陛下は、ふーっと深呼吸をして、アンジェリア様に向き直り、静かにおっしゃいました。
「アンジェリア嬢、そうなのかね?」
皆さまの目が、アンジェリア様に向けられます。
アンジェリア様は、透き通るような白い肌にクリアブルーのストレートの髪にエメラルドグリーンの目を持つ絶世の美女です。
アンジェリア様は姿勢を正し、儚げに答えられました。
「はい。恐れ多くもありますが、私に至らない点が多かったのです。確かに、殿下が仰ったような事が何度かありました。
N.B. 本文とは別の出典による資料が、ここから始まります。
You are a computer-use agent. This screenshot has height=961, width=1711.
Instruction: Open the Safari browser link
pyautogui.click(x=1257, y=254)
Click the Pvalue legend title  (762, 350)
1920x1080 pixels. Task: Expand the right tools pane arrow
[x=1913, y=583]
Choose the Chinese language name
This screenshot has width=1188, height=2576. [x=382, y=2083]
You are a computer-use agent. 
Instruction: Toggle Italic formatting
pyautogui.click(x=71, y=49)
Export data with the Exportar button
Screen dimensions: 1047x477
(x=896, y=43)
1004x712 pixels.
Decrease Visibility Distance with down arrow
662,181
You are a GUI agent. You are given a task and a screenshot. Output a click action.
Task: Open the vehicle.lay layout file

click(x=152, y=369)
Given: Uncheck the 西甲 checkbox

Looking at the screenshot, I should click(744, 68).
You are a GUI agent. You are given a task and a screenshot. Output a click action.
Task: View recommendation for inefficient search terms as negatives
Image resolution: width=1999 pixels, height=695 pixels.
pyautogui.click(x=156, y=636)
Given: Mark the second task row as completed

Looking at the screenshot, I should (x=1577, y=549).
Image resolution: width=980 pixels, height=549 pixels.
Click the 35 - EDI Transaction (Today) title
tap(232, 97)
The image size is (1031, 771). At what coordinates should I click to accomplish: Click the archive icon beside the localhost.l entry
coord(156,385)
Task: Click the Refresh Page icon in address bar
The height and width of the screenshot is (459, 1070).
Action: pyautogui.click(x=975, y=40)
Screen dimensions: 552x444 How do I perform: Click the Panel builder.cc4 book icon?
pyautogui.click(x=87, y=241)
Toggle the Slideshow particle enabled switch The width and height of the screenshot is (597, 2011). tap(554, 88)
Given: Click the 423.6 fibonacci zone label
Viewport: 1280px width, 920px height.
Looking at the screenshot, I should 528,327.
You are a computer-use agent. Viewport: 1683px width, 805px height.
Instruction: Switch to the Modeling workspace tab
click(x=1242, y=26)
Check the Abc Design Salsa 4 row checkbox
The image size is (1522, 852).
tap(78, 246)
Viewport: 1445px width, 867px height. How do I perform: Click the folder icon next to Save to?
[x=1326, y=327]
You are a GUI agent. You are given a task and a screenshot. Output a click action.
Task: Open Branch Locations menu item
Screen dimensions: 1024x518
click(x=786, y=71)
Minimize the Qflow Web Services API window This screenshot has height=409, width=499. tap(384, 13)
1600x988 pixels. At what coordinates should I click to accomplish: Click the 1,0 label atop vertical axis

」
そう儚げに答える姿は、女の私でも守ってあげたくなります。
周りの皆さまも、男女問わずホゥっと声が聞こえてきます。
「くっ!!アンジェに至らぬ点などあるものか!!!嫉妬に駆られたエルセが悪いのだ!!!」
「グリアンド!お前は黙っとけ!アンジェリア嬢に聞いておる!!」
陛下に一喝されて黙るグリアンド様ですが、私を汚い物を見るような目で睨んでおられます。
誰が誰に嫉妬に駆られたですって?
陛下は再びアンジェリア様に向き直り、続きを話すように促されました。
それを見てアンジェリア様は続きを話されます。
「特にこの半年程でしょうか、、。嫌がらせが続いております。私に至らない点がありましたし、私が我慢すれば良いと思っていましたが、このような場を設けて頂いたので、私も逃げずに勇気を出して言います。」
アンジェリア様が、顔をスッとあげて、しっかり私を見て、、
いえ、
私の斜め後ろを見て、毅然とした様子で言われました。
「確かに、私、アンジェリア・フォクマンは、身に覚えのない陰口や、嫌がらせを受けておりました!!